Profit from U.S. farms will sink to its lowest point since 2009 this year if Agriculture Department predictions are correct.
U.S. net farm income is expected to drop for the third-straight year in 2016, dropping 17.2 percent from the 2015 estimate to $66.9 billion, according to projections from the U.S. Department of Agriculture released on Wednesday.
The livestock sector is expected to be particularly hard hit.
“Nearly all major animal specialties—including dairy, meat animals, and poultry/eggs—are forecast to have lower receipts,” the USDA said in a release.
USDA economists forecast cattle and calf receipts to drop nearly 15 percent from last year’s estimate to $11.6 billion.
Government programs meant to shore up farmers in lean times could pump billions of dollars into the farm economy, Agriculture Secretary Tom Vilsack said in a statement.
“The comprehensive farm safety net provided by the 2014 Farm Bill will continue to help America's farmers and ranchers respond to market conditions and provide financial stability for producers,” Vilsack said.

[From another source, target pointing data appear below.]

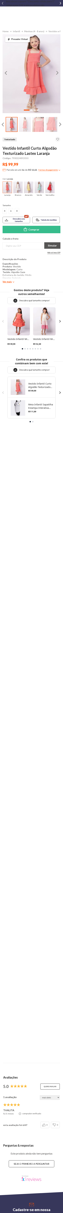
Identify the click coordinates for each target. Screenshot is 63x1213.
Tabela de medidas (49, 220)
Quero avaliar (50, 1086)
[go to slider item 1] (25, 124)
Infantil (16, 31)
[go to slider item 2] (38, 124)
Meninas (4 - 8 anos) (34, 31)
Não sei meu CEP (53, 252)
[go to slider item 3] (51, 124)
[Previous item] (2, 3)
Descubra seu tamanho (19, 220)
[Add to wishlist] (57, 139)
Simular (52, 245)
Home (6, 31)
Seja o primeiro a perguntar (31, 1163)
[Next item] (60, 3)
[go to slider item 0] (12, 124)
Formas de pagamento (48, 170)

The USDA expects the most popular government-subsidized crop insurance programs to pay out $12.9 billion to farmers in 2016, Vilsack said.
Vilsack, who tried to paint a rosy picture while acknowledging sinking income forecasts, said debt-to-asset ratios remain much lower than levels that caused massive problems during the farm crisis of the 1980s.
The farm sector saw record profits in 2013, thanks in large part to high corn prices.